_Records supplied_.
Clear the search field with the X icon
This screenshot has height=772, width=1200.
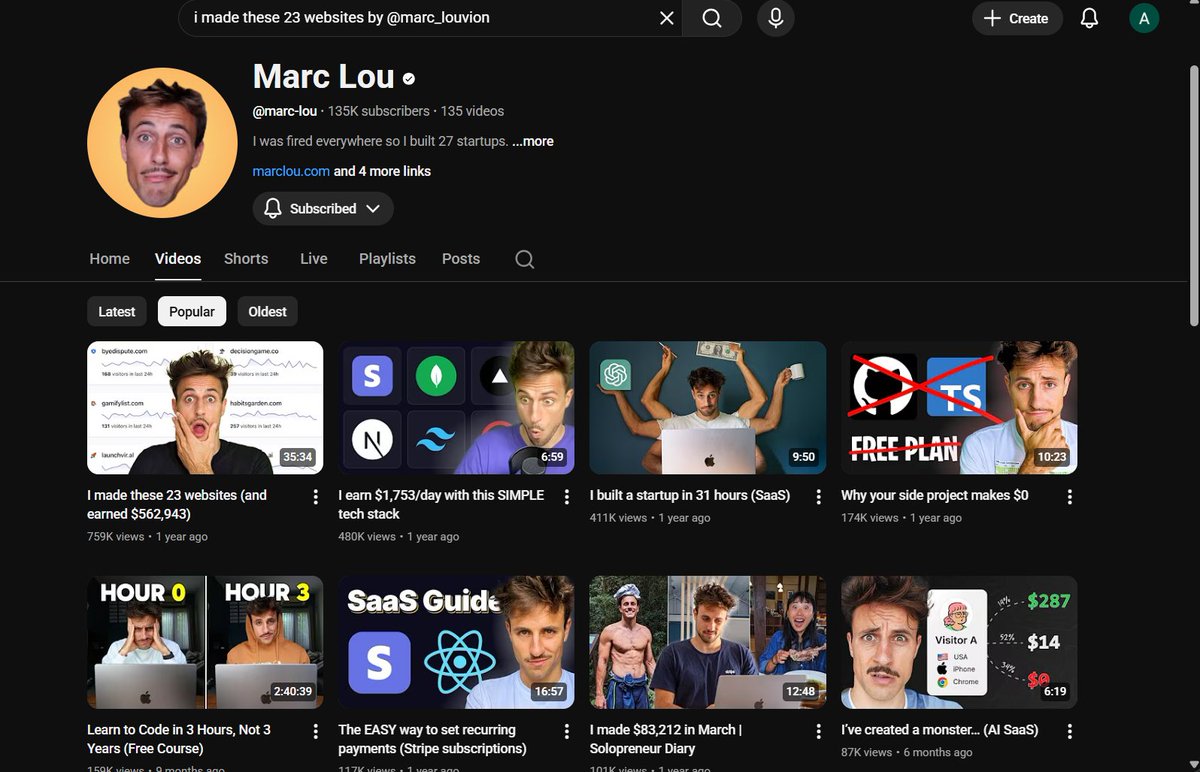(x=666, y=18)
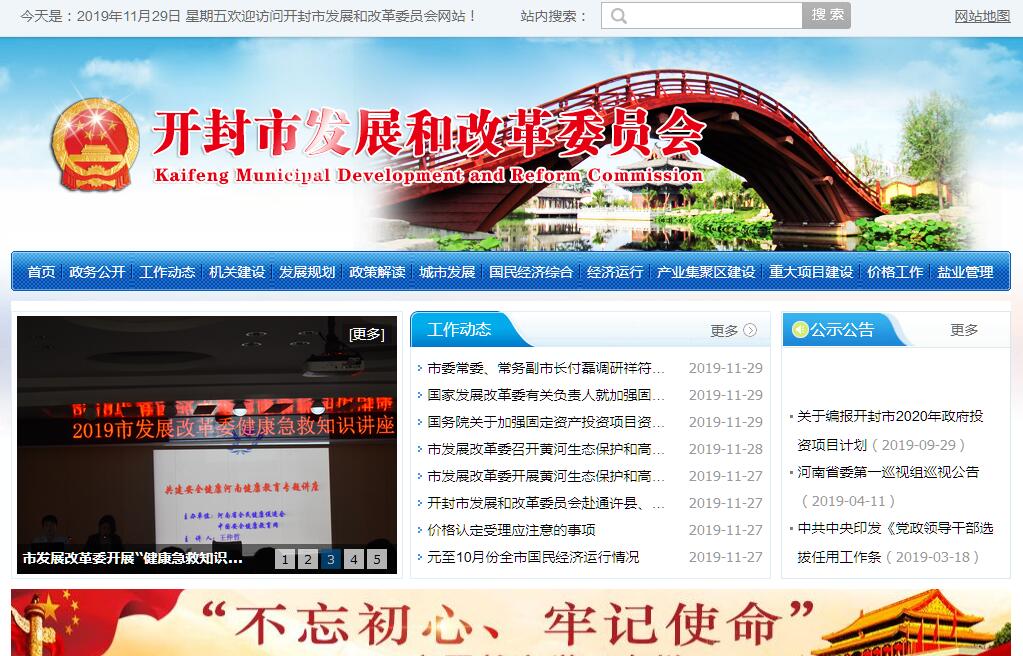1023x656 pixels.
Task: Select the 工作动态 tab header
Action: click(459, 330)
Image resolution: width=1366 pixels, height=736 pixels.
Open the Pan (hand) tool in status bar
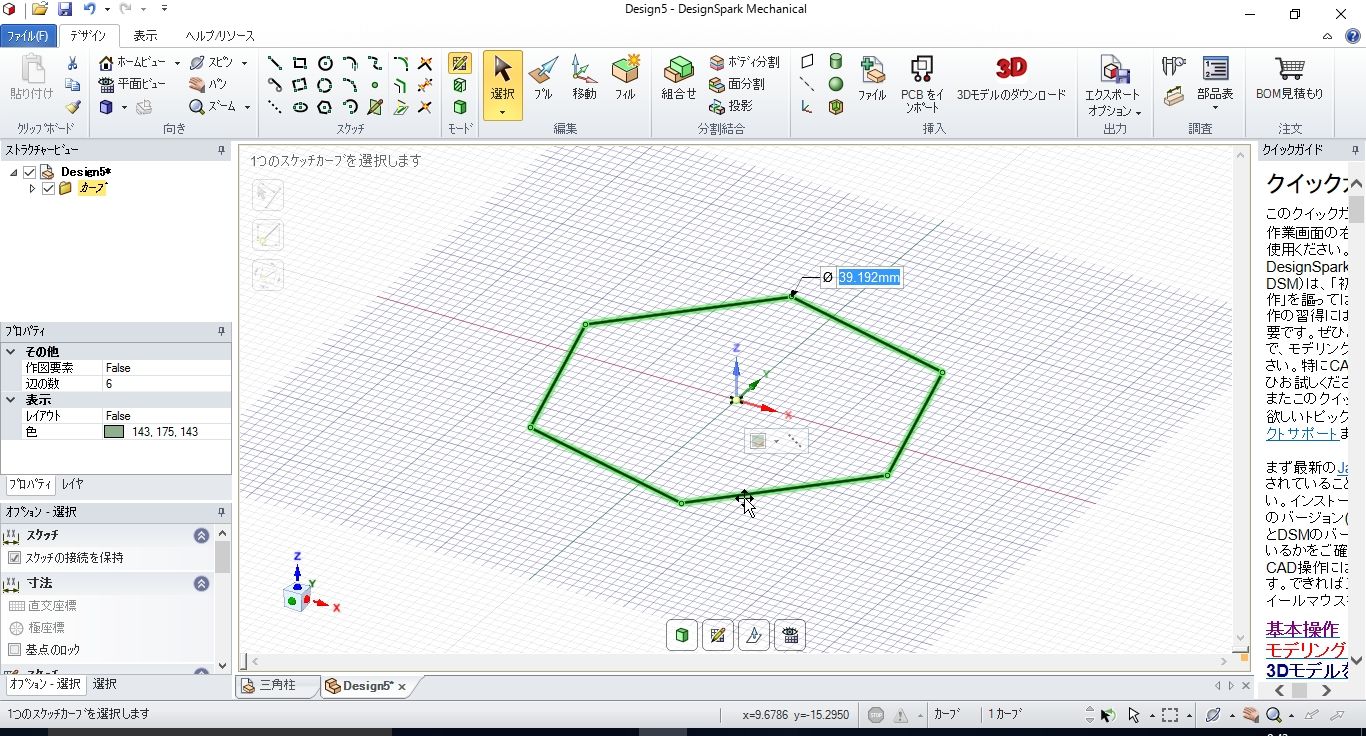tap(1251, 716)
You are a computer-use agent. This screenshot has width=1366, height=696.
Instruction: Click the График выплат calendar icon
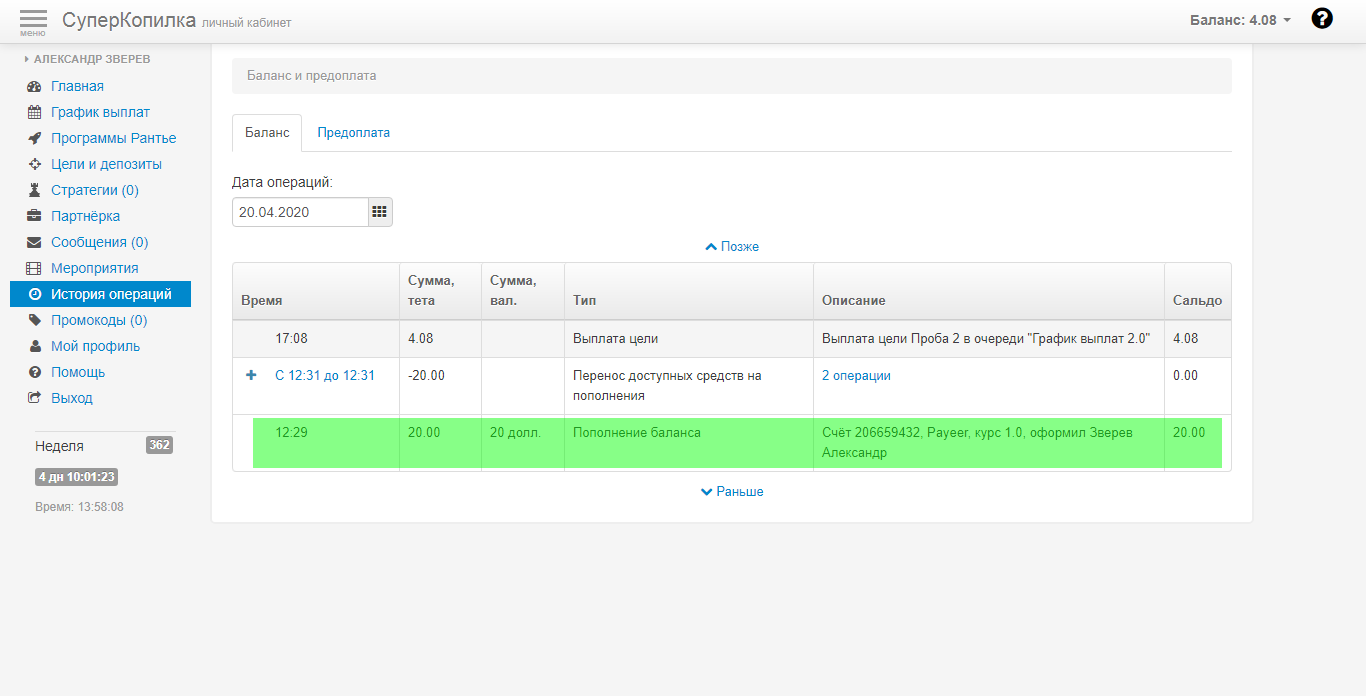pyautogui.click(x=34, y=113)
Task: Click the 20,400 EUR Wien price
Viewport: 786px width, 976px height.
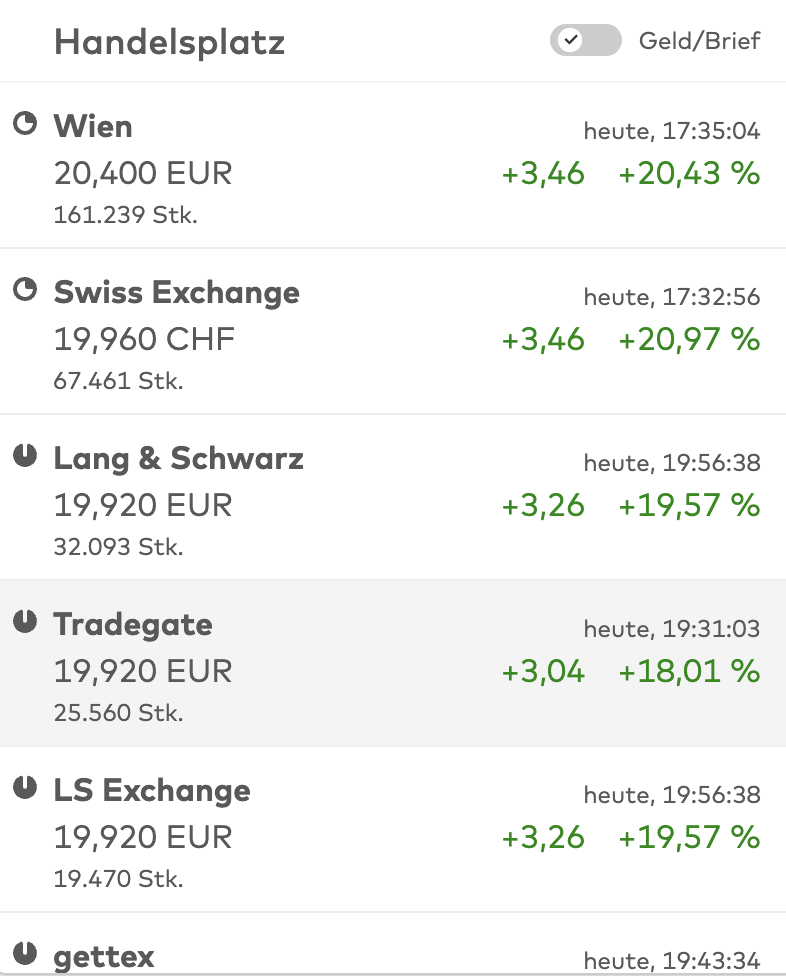Action: 143,173

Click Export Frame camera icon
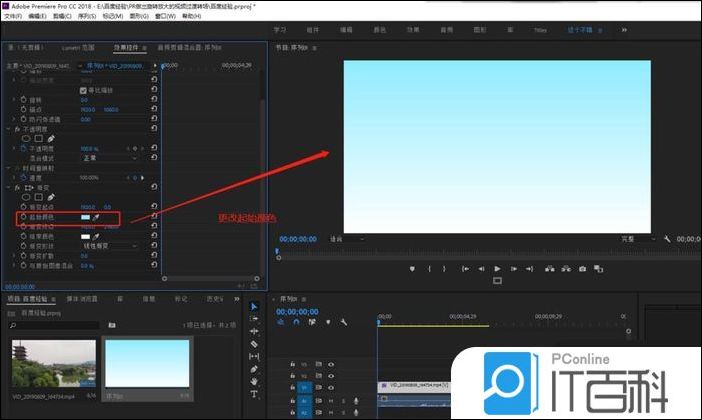(583, 269)
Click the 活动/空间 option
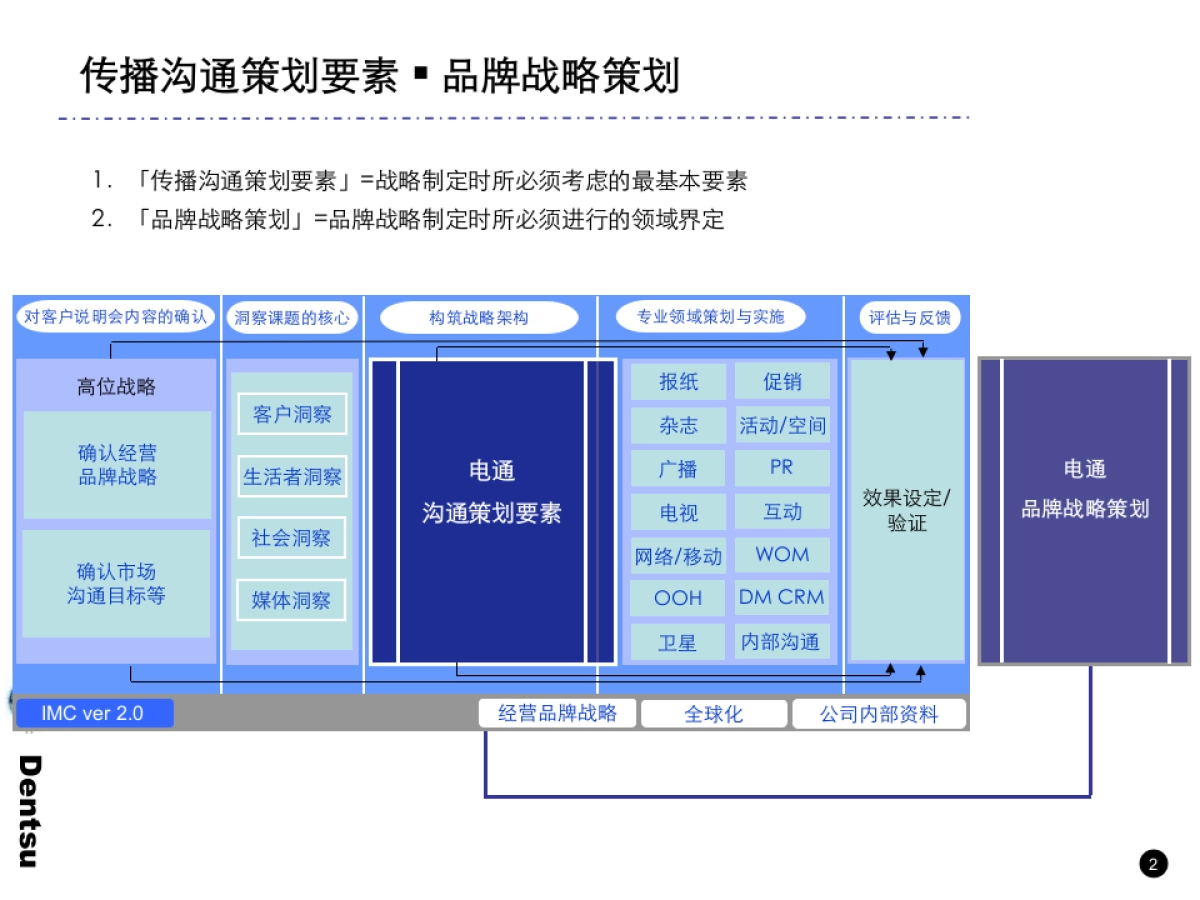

_What to produce_. Every entry above needs to be duplicated precisely, and none of the pictures should appear.

_Your response_.
Clear the search field with the X icon
This screenshot has height=772, width=1200.
(x=666, y=18)
1023x656 pixels.
Task: Select the 工作动态 tab header
Action: click(459, 330)
Image resolution: width=1366 pixels, height=736 pixels.
Open the Pan (hand) tool in status bar
tap(1251, 716)
You are a computer-use agent. This screenshot has width=1366, height=696.
Instruction: Click the График выплат calendar icon
pyautogui.click(x=34, y=113)
Task: Click the 20,400 EUR Wien price
Viewport: 786px width, 976px height.
Action: 143,173

Click Export Frame camera icon
(583, 269)
Click the 活动/空间 option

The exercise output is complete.